Questions to reflect on

  • What does a child want to know?
  • What does a child need to know?
  • What can a child understand?
  • What is the child’s viewpoint?

Be clear and developmentally appropriate

  • Is this something you’ve talked to mom/dad about?
  • That’s an interesting question–what do you think?
  • May I ask what made you want to ask me that?

Titrate information

What would be most helpful for you to know right now?

Honesty is best

Be patient with yourself and when in doubt be honest in a way that is not harsh. It is okay if you don't know the answer. Sometimes saying "I don’t know" is the most honest and truthful you can be when a child asks a very difficult question.

Supporting families when a child is at end-of-life

When a child is going to die, their family needs thoughtful care, too

Parents and caregivers of dying children are essential to a child’s end-of-life experience.
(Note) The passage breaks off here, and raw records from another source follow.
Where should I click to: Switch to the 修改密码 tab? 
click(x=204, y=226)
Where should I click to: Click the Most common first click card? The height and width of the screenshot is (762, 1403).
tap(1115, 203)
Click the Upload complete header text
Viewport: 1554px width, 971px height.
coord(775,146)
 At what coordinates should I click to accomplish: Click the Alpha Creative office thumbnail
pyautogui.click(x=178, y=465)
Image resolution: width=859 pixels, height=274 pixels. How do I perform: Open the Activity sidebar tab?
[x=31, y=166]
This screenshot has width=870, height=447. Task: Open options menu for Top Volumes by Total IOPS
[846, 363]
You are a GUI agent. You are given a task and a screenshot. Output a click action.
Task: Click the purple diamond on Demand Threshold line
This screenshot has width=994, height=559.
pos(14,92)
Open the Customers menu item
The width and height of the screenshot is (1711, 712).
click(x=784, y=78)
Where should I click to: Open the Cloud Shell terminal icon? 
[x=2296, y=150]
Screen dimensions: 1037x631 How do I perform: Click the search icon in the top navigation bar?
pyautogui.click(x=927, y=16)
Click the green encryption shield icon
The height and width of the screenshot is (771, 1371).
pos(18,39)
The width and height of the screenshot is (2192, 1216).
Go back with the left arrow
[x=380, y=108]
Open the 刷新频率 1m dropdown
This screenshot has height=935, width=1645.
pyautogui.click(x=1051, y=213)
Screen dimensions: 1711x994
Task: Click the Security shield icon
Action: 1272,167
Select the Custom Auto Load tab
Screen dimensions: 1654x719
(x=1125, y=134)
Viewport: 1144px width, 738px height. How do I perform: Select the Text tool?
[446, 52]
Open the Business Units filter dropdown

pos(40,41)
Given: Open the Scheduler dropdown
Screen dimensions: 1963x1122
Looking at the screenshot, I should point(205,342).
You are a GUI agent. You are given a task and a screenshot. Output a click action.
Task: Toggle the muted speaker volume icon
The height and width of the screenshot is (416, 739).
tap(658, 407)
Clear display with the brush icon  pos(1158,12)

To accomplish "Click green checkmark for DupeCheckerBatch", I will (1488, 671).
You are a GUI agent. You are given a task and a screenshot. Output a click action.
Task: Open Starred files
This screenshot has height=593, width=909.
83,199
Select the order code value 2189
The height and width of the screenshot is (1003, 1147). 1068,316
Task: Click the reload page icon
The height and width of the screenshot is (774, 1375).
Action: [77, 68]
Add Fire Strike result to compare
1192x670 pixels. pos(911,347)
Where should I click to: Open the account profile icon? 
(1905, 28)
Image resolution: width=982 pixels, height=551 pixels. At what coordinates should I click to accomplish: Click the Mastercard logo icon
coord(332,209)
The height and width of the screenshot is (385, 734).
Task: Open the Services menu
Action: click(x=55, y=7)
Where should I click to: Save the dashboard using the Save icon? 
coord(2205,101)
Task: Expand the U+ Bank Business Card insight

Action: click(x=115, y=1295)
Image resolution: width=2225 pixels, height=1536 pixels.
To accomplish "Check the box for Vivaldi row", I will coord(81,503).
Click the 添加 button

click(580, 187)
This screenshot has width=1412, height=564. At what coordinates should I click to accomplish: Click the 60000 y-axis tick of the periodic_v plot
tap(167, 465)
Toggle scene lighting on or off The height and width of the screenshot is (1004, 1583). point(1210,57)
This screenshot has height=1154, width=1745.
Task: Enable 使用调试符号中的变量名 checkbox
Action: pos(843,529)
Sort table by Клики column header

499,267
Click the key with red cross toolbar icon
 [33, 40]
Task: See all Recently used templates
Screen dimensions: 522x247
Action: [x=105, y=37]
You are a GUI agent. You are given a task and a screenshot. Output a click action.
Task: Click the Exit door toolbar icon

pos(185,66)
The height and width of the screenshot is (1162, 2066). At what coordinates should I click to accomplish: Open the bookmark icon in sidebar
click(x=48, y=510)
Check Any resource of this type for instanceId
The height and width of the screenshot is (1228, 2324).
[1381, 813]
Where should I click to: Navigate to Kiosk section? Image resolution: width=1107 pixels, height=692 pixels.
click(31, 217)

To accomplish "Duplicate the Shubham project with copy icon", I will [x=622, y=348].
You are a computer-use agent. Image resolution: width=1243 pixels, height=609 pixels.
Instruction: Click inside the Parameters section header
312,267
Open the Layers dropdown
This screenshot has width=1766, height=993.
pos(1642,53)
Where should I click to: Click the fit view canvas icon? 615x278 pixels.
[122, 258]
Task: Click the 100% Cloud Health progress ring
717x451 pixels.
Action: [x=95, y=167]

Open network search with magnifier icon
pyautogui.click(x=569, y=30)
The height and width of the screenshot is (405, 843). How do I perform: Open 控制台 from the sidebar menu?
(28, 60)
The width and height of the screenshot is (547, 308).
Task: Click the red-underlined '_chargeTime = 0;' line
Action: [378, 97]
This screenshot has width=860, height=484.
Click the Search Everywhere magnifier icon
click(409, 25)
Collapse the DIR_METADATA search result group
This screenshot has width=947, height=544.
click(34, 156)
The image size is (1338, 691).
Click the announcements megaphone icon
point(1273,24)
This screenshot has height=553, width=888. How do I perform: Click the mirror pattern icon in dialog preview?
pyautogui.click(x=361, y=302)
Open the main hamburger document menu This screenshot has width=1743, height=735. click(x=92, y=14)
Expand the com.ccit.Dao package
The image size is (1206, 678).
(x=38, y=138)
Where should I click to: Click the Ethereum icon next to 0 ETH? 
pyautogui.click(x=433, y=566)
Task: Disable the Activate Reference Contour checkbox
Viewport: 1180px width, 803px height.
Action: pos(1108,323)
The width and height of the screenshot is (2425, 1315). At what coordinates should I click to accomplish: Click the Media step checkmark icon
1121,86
Care received during end-of-life treatment contributes to how caregivers and family members cope when a child dies. Here are some tips to help navigate your work with families when a child is at end-of-life. 


  • Caregivers should be informed of what to expect during the dying process and what medical care will be provided.
  • Address symptoms. Both caregivers and healthcare providers rate pain as the symptom that is most distressing to witness and treat in children. 
  • Use clear language and avoid euphemisms. For example, use words like death, cancer, dying, dead, stopped working rather than terms like lost or passed away.
  • Affirm and reassure that parents are doing everything that they can to support their child at end-of-life.
  • Revisit information. Stress surrounding diagnosis of a serious medical condition is associated with poor retention of information by patients and families. It's important to check in regularly.


  • Caregivers may struggle with the loss of their role as protector. The caregiver-child relationship can be facilitated by active and continuous caregiver involvement in patient care.
  • Involve caregivers in decision-making when possible. For example, identify the preferred location of death (e.g., home, hospice) and be considerate of logistics.
  • Incorporate caregivers’ support network(s) during the end-of-life process since the relationship with the medical team often ends fairly abruptly when a child dies.
  • Identify ways to engage caregivers in their child’s care. Invite caregivers to help their child create a warm environment when receiving treatment away from home.
  • Support spiritual or cultural rituals.

Navigate roadblocks

  • Reflect on differences between caregivers' and clinicians' understanding of a child’s prognosis: Might they be confused or uncertain about the treatment plan? Am I communicating clearly? 
  • Lack of caregiver readiness to have the discussion: It can be difficult for parents to transition from treatment-to-cure to treatment-to-comfort. Are there additional supporters that can answer questions and aid in this transition?   
  • Consider whether caregivers are receiving adequate support: It may be helpful to encourage respite for primary caregivers.